Lastly, intra-operatively, ‘‘hard’’ failure is characterized by a loss of telemetric ‘‘lock’’ or an inability of the external processor to communicate with the receiver-stimulator. Although lack of telemetric ‘‘lock’’ can relate to skin flap thickness, current surgical incisions have been evolved such that thinning of the flap over the device is no longer possible without extending or enlarging the post-auricular incision.

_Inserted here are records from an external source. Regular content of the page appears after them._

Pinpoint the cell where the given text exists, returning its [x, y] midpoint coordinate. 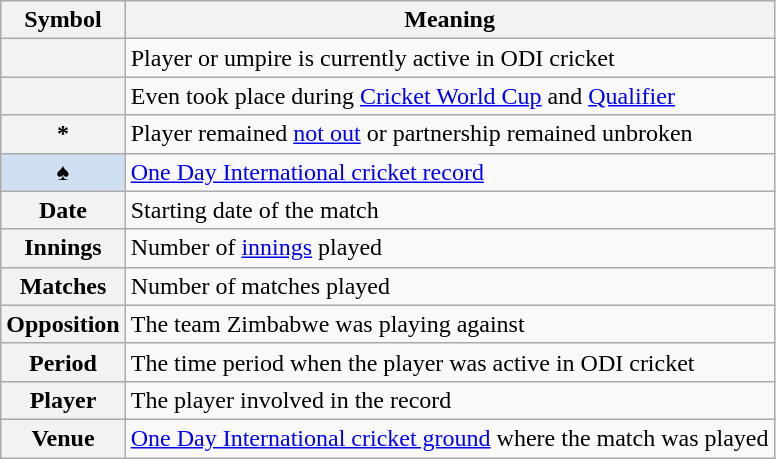
Symbol [63, 20]
Date [63, 210]
Number of innings played [450, 248]
Player remained not out or partnership remained unbroken [450, 134]
Starting date of the match [450, 210]
The team Zimbabwe was playing against [450, 324]
Player or umpire is currently active in ODI cricket [450, 58]
Meaning [450, 20]
Opposition [63, 324]
Period [63, 362]
* [63, 134]
♠ [63, 172]
One Day International cricket record [450, 172]
One Day International cricket ground where the match was played [450, 438]
Player [63, 400]
Matches [63, 286]
The time period when the player was active in ODI cricket [450, 362]
Even took place during Cricket World Cup and Qualifier [450, 96]
Venue [63, 438]
Number of matches played [450, 286]
Innings [63, 248]
The player involved in the record [450, 400]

Intraoperative monitoring measurements can provide a valid basis for initial programming, especially in difficult-to-program populations such as very young children or those with multiple disabilities. Recent research in animal and human cadaveric models provide support for continuous impedance monitoring during electrode insertion as a method of assessing intra-cochlear physiology and preventing insertion trauma.25
Immediate intra-operative determination of device function abnormalities and proper electrode placement is important. IO monitoring, using EI, ECAP and plain film x-ray is feasible in routine CI surgery and may be normal in the majority of patients. The combination of the 3 modalities improves surgical outcome and reduces surgical revision rate because of hard failure of implant malfunction.